Em 1949, o dramaturgo Arthur Miller escreveu uma peça de teatro intitulada “Morte de um Vendedor” (Death of a Salesman, em Inglês), em que o protagonista, Willy Loman, um vendedor ambulante, avalia o seu sucesso meramente pelo o trabalho de uma vida. A peça, carregada de simbolismo, critica a ideia do “Sonho Americano”, a anatomia da verdade e da infidelidade. O protagonista, ao equiparar o sucesso a uma boa vida, acaba desapontado com a mesma e a evidenciar sintomas de senilidade.
Os investigadores Gizem Yalcin e Stefano Puntoni, num artigo escrito na Harvard Business Review, têm estudado nos últimos sete anos as reações das pessoas às tecnologias automatizadas.

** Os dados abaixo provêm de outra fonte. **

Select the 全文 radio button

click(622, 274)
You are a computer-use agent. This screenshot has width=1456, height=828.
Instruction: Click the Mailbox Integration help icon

No artigo, listam três pontos em que a inteligência artificial pode ter ramificações reais na forma como as pessoas se autoavaliam e sentem confiança em si próprios: (1) design de serviços e processos de negócios; (2) design de produtos; e (3) comunicação.
Num dos casos analisados, participantes dos estudos indicaram que os sentimentos que têm por si próprias dependem de quem, ou quê, está a avaliar o seu trabalho e que consequências isso terá para o negócio. Em essência, quando se entregam boas notícias sobre decisões ou avaliações, as empresas podem gerar reações mais positivas com os seus clientes e trabalhadores se utilizarem seres humanos em vez de IA – mas esse efeito desaparece quando entregam más notícias.
“O sentido de ‘eu’ de muitas pessoas provém da sua identidade profissional. E a inteligência artificial e a automação pode ser percecionada como danosas para essa identidade”, escrevem Gizem Yalcin e Stefano Puntoni.
Algumas das recomendações deixadas pelos autores é que as empresas tenham contenção na publicitação de produtos inteiramente desenvolvidos por inteligência artificial e que devem conduzir uma pesquisa de mercado para perceber até que ponto a automação pode prejudicar a identidade profissional dos colaboradores.
“Apesar do nosso estudo focar-se particularmente em atividades de consumo, achamos importante salientar que a motivação relacionada com a identidade é muito importante no local de trabalho. Muitas pessoas ramificam o seu sentido de valor na sua identidade profissional, e a IA e a automação prejudicam essa identidade. Uma vez que podem desvalorizar competências, experiência ou status”, concluem.
Pode a inteligência artificial substituir humanos?
Stefano Puntoni, professor de Marketing na Wharton School da Universidade de Pennsylvania, entende que não e reforça que a inteligência artificial deve ser sempre vista, e publicitada pelas empresas, como um complemento, não uma substituição.
“Essa pequena diferença na forma como adereçamos este facto no produto faz uma grande diferença na forma como as pessoas abraçam este produto. Podem acha-lo uma ameaça ou não”, afirmou o académico, num artigo publicado na Knowledge at Wharton.
Em junho, Helder Figueiredo, num artigo centrado nos temas da Inteligência Artificial nos recursos humanos, respondeu à mesma pergunta, vendo a mesma como um auxílio e não como uma substituição.
“Acredito que nos próximos tempos iremos utilizar mais como uma forma de nos ajudar, em modo Copiloto, como a Microsoft está a fazer para o ecossistema das aplicações do Office 365”, afirmou o professor na Universidade Europeia.